8. In addition, transport costs, for example, to bring in winter feed or to take sheep away for winter grazing on lowland grass, are often high. This is particularly so on islands where additional ferry costs may be incurred.

9. These challenges are also opportunities. Concentrating on the benefits of extensive farming in a landscape as unspoiled as Scotland's can give a competitive edge in the market. To maintain that edge and improve profitability Scottish producers need to build on Scotland's reputation for high quality produce. That reputation depends in no small measure on the health and welfare of Scotland's livestock.

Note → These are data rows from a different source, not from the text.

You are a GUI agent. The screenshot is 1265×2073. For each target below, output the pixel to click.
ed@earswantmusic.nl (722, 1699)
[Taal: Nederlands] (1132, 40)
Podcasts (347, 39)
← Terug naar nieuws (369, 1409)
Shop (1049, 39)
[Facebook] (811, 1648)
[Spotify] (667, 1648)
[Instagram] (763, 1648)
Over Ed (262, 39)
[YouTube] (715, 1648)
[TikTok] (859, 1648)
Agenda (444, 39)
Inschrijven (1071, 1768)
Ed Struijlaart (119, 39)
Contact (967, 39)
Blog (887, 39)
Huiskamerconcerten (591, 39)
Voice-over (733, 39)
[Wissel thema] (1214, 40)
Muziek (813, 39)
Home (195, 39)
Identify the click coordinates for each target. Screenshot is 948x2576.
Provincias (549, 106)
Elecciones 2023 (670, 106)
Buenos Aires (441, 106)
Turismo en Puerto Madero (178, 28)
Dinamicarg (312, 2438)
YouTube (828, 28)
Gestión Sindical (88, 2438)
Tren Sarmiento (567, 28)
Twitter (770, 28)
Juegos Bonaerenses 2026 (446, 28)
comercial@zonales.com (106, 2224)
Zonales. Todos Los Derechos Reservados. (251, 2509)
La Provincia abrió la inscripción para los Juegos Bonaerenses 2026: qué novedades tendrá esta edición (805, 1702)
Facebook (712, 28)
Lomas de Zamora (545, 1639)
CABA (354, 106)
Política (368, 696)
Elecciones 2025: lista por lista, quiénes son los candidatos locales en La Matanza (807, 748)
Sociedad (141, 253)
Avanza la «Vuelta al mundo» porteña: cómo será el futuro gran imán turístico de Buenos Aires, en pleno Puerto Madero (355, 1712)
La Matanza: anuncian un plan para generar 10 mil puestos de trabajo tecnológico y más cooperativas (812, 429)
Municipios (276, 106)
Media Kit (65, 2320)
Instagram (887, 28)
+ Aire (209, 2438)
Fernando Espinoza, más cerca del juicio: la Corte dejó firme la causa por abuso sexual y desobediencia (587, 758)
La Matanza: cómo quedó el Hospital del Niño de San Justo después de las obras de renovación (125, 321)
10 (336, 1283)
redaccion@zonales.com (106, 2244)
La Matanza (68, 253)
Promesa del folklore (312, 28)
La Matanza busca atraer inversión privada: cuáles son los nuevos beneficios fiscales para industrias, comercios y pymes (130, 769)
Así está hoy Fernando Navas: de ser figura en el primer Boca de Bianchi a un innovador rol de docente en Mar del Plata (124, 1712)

10. Many factors can negatively affect animal health and welfare, including inadequate biosecurity, the prevalence of endemic disease, inefficient systems on farm (including insufficient attention to genetics and poor nutrition), fluctuating market conditions and poor livestock handling. By contrast there are drivers that promote good animal health and welfare, such as high levels of skills, knowledge exchange, the spread of best practice and the increased profitability that comes with improvements in quality.

11. As a result, there are a number of organisations and groups that can influence animal health and welfare, including government, the veterinary profession, industry, academia and, through their purchasing decisions, retailers and consumers. It is important to recognise the rights and responsibilities of each interest, including the limits of their influence.